SUPPLIED INFORMATION —
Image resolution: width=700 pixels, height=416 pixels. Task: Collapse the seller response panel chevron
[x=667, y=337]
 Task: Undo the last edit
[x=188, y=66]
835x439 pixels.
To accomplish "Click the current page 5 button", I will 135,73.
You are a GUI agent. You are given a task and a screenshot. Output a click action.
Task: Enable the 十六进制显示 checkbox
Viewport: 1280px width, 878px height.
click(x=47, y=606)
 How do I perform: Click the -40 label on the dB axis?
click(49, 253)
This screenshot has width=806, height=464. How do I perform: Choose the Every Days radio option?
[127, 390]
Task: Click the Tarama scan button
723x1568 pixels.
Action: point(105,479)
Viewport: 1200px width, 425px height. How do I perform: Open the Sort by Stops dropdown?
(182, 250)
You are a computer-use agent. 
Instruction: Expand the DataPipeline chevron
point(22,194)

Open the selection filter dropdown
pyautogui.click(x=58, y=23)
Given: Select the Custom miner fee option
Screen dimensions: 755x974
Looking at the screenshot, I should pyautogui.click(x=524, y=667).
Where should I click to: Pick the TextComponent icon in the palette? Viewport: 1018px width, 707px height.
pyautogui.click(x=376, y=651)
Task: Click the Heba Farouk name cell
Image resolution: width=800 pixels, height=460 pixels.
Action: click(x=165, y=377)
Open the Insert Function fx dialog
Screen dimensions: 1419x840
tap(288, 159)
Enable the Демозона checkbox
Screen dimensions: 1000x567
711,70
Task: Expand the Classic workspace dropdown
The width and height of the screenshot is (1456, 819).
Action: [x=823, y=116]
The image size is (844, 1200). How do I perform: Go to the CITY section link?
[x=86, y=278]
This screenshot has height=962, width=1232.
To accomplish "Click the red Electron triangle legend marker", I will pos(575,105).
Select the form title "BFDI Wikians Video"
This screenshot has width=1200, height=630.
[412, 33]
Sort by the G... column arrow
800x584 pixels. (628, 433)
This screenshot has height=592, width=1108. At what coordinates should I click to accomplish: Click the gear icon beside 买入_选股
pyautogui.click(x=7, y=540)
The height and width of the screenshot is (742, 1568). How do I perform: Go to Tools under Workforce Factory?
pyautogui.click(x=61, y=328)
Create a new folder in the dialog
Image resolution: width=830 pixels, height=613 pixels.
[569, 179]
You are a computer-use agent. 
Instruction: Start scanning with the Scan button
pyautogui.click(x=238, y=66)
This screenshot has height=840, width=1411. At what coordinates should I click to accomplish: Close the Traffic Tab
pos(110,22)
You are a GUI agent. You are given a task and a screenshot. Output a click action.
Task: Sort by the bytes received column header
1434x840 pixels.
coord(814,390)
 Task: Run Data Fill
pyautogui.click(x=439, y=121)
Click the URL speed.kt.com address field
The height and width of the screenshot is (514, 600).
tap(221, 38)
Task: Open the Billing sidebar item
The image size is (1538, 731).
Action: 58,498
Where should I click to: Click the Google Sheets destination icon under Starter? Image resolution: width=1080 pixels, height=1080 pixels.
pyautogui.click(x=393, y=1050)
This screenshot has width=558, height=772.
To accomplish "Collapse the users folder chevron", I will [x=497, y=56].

STATED TASK —
Output the lines above exactly as they appear, all of them, in the same order.

EXPECTED OUTPUT —
Image resolution: width=700 pixels, height=416 pixels. Task: Collapse the seller response panel chevron
[x=667, y=337]
 Task: Undo the last edit
[x=188, y=66]
835x439 pixels.
To accomplish "Click the current page 5 button", I will 135,73.
You are a GUI agent. You are given a task and a screenshot. Output a click action.
Task: Enable the 十六进制显示 checkbox
Viewport: 1280px width, 878px height.
click(x=47, y=606)
 How do I perform: Click the -40 label on the dB axis?
click(49, 253)
This screenshot has width=806, height=464. How do I perform: Choose the Every Days radio option?
[127, 390]
Task: Click the Tarama scan button
723x1568 pixels.
Action: point(105,479)
Viewport: 1200px width, 425px height. How do I perform: Open the Sort by Stops dropdown?
(182, 250)
You are a computer-use agent. 
Instruction: Expand the DataPipeline chevron
point(22,194)

Open the selection filter dropdown
pyautogui.click(x=58, y=23)
Given: Select the Custom miner fee option
Screen dimensions: 755x974
Looking at the screenshot, I should pyautogui.click(x=524, y=667).
Where should I click to: Pick the TextComponent icon in the palette? Viewport: 1018px width, 707px height.
pyautogui.click(x=376, y=651)
Task: Click the Heba Farouk name cell
Image resolution: width=800 pixels, height=460 pixels.
Action: click(x=165, y=377)
Open the Insert Function fx dialog
Screen dimensions: 1419x840
tap(288, 159)
Enable the Демозона checkbox
Screen dimensions: 1000x567
711,70
Task: Expand the Classic workspace dropdown
The width and height of the screenshot is (1456, 819).
Action: [x=823, y=116]
The image size is (844, 1200). How do I perform: Go to the CITY section link?
[x=86, y=278]
This screenshot has height=962, width=1232.
To accomplish "Click the red Electron triangle legend marker", I will pos(575,105).
Select the form title "BFDI Wikians Video"
This screenshot has width=1200, height=630.
[412, 33]
Sort by the G... column arrow
800x584 pixels. (628, 433)
This screenshot has height=592, width=1108. At what coordinates should I click to accomplish: Click the gear icon beside 买入_选股
pyautogui.click(x=7, y=540)
The height and width of the screenshot is (742, 1568). How do I perform: Go to Tools under Workforce Factory?
pyautogui.click(x=61, y=328)
Create a new folder in the dialog
Image resolution: width=830 pixels, height=613 pixels.
[569, 179]
You are a computer-use agent. 
Instruction: Start scanning with the Scan button
pyautogui.click(x=238, y=66)
This screenshot has height=840, width=1411. At what coordinates should I click to accomplish: Close the Traffic Tab
pos(110,22)
You are a GUI agent. You are given a task and a screenshot. Output a click action.
Task: Sort by the bytes received column header
1434x840 pixels.
coord(814,390)
 Task: Run Data Fill
pyautogui.click(x=439, y=121)
Click the URL speed.kt.com address field
The height and width of the screenshot is (514, 600).
tap(221, 38)
Task: Open the Billing sidebar item
The image size is (1538, 731).
Action: 58,498
Where should I click to: Click the Google Sheets destination icon under Starter? Image resolution: width=1080 pixels, height=1080 pixels.
pyautogui.click(x=393, y=1050)
This screenshot has width=558, height=772.
To accomplish "Collapse the users folder chevron", I will [x=497, y=56].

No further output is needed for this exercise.